■ TEXTO SELECCIONADO ■
____________________
Era una tarde lánguida de un Domingo singular, sin saberlo estaba pactando conmigo mismo una aventura que me había prometido muchos años antes, ya de adulto, pero que me acercaría mucho a lo que hacía mucho tiempo no sentía. Dos días antes, en unas horas libres del trabajo rutinario que por fortuna me habían encomendado realizar, tropecé con una tienda de buceo en medio de las calles abrasadoras del Rodadero en Santa Marta y pregunté sin tener realmente muchas esperanzas de poderlo hacer dado que era posible que me tocara trabajar todo el fin de semana; aun con tan pocas posibilidades, preferí arriesgar una parte del costo para evitar cualquier excusa, terminar el trabajo antes de lo previsto y tener tiempo para una cita con los peces, las anémonas y el coral. Ese día, llegué unos minutos más temprano de lo previsto, antes del mediodía y con un poco de hambre pero no estaba dispuesto a faltar. En la tienda sólo estaba su dueño, inquieto y preocupado mientras me explicaba que se tenía que ir, que estaba allí por pura coincidencia, que la instructora debía llegar en cualquier momento y la llamaba insistentemente con una impaciencia bogotana aunque su acento fuera de un país del sur del continente. Entretanto, yo aproveché para cargar energías con cualquier comida rápida que se me atravesó mientras llegaba la instructora.

Poco después de que llegara ella, Nataly de la Atlántida, iniciamos un pequeño viaje por la capital de un departamento de Magdalena lleno de contrastes, sofrita día a día por altas temperaturas y la decidía gubernamental; pasé por el centro histórico, su turismo y sus riquezas desfilaron brevemente por la ventana de un taxi viejo; luego pasé por los sórdidos barriales paupérrimos de la loma, por los cuales desfilaron esta vez grandes canecas de colores entre la carretera y casas rudimentarias y ajadas, una muestra colorida, evidente y crítica de la escasez de agua esperando la lejana provisión potable; el taxista contaba historias sobre las guerras de microtráfico en el sector, los muertos cotidianos y su población anestesiada por los picups que calmaban cualquier agitación hasta la madrugada. Cuando llegamos a la cima de la pequeña loma, se abrió ante mis ojos la mágica bahía de Taganga, rodeada por un pequeño poblado de gente humilde, pescadora y anfitriona de turistas de todo el mundo. La bahía extendía un tapete de agua hasta el horizonte, teñido de un azul profundo y arrugado por las ventiscas propias del mar en un mediodía tardío; botes perezosos flotaban casi inmóviles y pequeñas velas se levantaban hacia el cielo mientras el taxi nos bajaba sinuoso por una carretera polvorienta, cargando no sólo nuestro equipo de buceo sino una emoción que alivianaba el alma y que se incrementaba en la medida que nos acercábamos a la playa.
____________________
■ DATOS SUMINISTRADOS ■
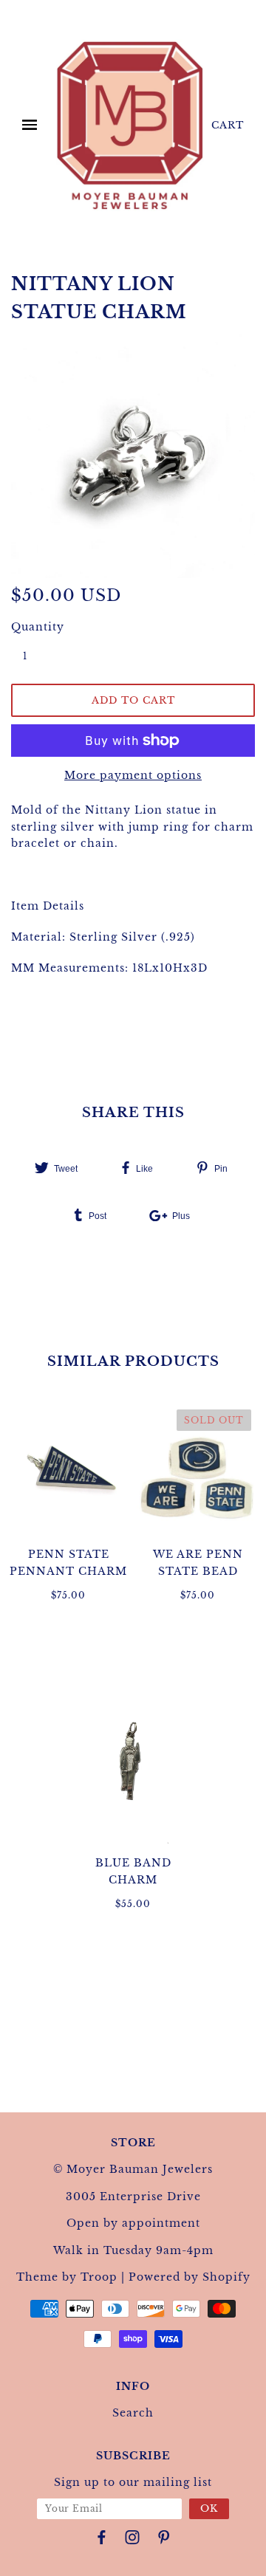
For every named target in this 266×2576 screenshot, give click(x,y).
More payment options (133, 775)
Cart (227, 125)
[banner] (130, 125)
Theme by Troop (66, 2277)
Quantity (33, 626)
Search (133, 2412)
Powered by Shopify (189, 2277)
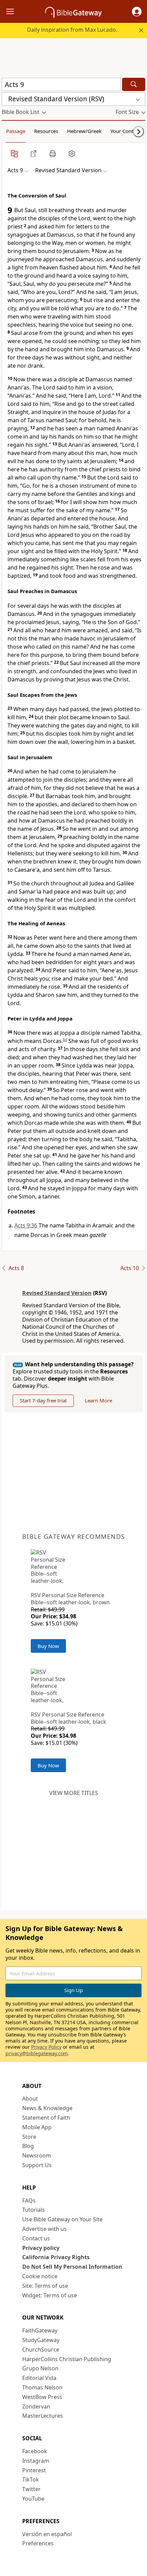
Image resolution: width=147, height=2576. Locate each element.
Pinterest (34, 2470)
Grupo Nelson (40, 2368)
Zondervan (36, 2406)
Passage (15, 131)
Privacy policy (40, 2248)
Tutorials (33, 2209)
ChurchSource (40, 2349)
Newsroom (36, 2155)
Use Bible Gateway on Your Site (62, 2219)
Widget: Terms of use (49, 2295)
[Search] (133, 84)
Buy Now (48, 1646)
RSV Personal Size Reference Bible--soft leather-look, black (68, 1718)
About (30, 2098)
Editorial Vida (39, 2378)
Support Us (37, 2165)
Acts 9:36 (25, 1225)
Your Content (125, 131)
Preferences (38, 2543)
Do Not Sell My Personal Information (72, 2266)
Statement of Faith (46, 2117)
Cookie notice (39, 2276)
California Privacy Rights (56, 2257)
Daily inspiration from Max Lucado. (72, 29)
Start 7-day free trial (43, 1400)
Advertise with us (44, 2229)
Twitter (31, 2489)
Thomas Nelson (42, 2387)
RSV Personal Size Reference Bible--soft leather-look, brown (70, 1598)
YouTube (33, 2498)
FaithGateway (39, 2330)
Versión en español (47, 2534)
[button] (137, 11)
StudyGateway (40, 2340)
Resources (46, 131)
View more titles (73, 1793)
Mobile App (37, 2127)
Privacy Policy (46, 2047)
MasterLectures (42, 2415)
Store (29, 2136)
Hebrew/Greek (84, 131)
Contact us (36, 2238)
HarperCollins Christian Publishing (66, 2359)
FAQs (29, 2200)
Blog (28, 2146)
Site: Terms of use (45, 2286)
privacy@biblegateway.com (36, 2053)
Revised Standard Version (57, 1293)
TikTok (30, 2479)
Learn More (98, 1400)
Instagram (35, 2460)
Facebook (34, 2451)
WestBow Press (42, 2397)
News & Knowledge (47, 2108)
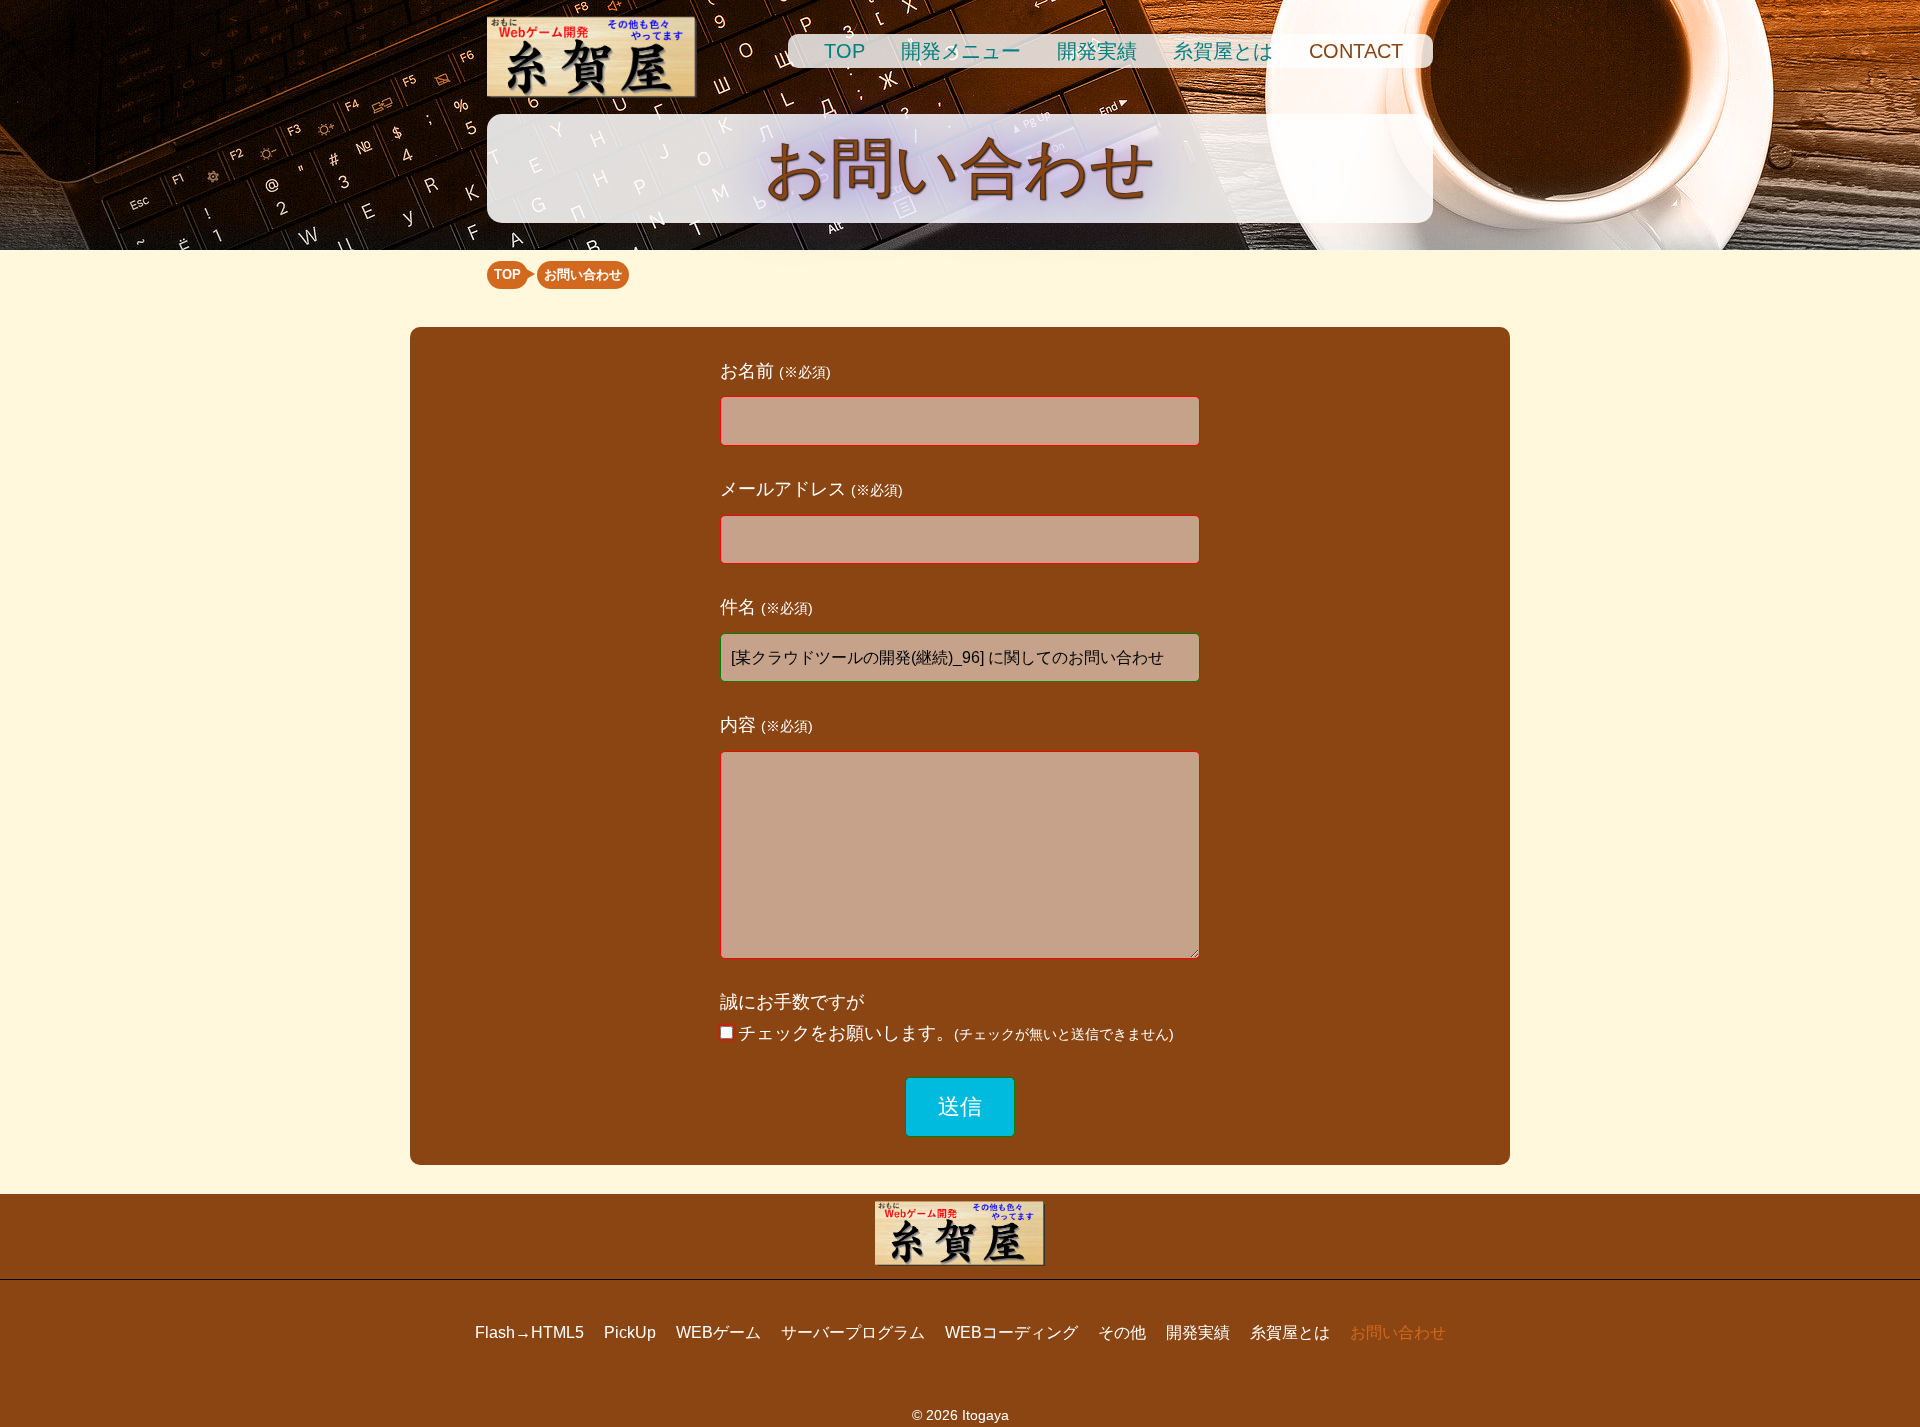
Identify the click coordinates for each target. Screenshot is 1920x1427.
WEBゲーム (718, 1332)
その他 (1122, 1332)
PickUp (630, 1332)
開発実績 (1097, 51)
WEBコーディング (1011, 1332)
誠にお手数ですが (947, 1017)
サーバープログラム (853, 1332)
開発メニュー (961, 51)
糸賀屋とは (1223, 51)
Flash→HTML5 (529, 1332)
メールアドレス (811, 489)
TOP (844, 51)
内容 (766, 725)
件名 (766, 607)
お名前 (775, 371)
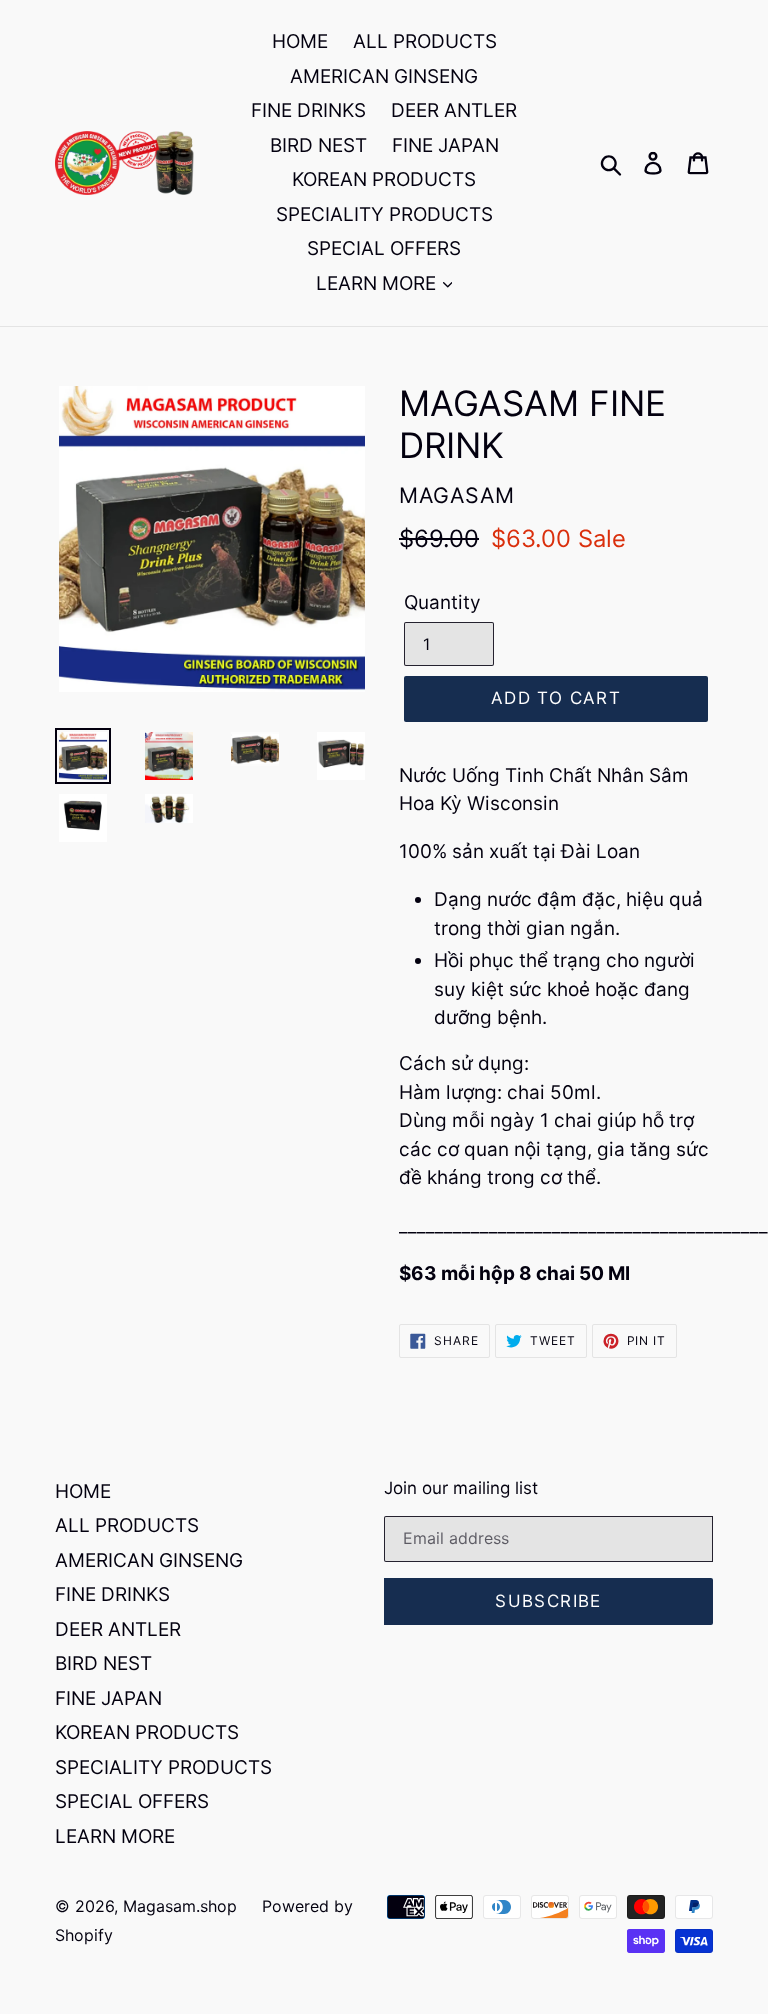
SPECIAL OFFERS (384, 248)
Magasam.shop (180, 1906)
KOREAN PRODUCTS (384, 179)
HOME (300, 41)
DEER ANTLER (454, 110)
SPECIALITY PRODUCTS (384, 214)
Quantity (442, 602)
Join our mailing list (461, 1488)
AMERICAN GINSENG (384, 76)
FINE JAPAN (445, 145)
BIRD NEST (318, 145)
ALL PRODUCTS (425, 41)
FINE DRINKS (308, 110)
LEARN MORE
____________________
■ INSTRUCCIÓN ESCRITA 1 ■
¿Cómo se traduce al inglés esta oración del texto seleccionado: «Ese día, llegué unos minutos más temprano de lo previsto, antes del mediodía y con un poco de hambre pero no estaba dispuesto a faltar.»?
■ INSTRUCCIÓN ESCRITA 2 ■
¿Concuerdan con el texto seleccionado estas afirmaciones? Conteste sí o no a cada una y cite las palabras del texto que lo deciden.
(a) El dueño de la tienda esperaba a la instructora con calma.
(b) El trayecto hacia Taganga se hizo en taxi.
(c) La tienda de buceo estaba en el Rodadero, en Santa Marta.
Las entradas no hacen falta para resolver esto.

■ RESULTADO CORRECTO 1 ■
That day, I arrived a few minutes earlier than planned, before noon and a little hungry, but I was not willing to miss it.

■ RESULTADO CORRECTO 2 ■
(a) No: «inquieto y preocupado».
(b) Sí: «mientras el taxi nos bajaba sinuoso por una carretera polvorienta».
(c) Sí: «tropecé con una tienda de buceo en medio de las calles abrasadoras del Rodadero en Santa Marta».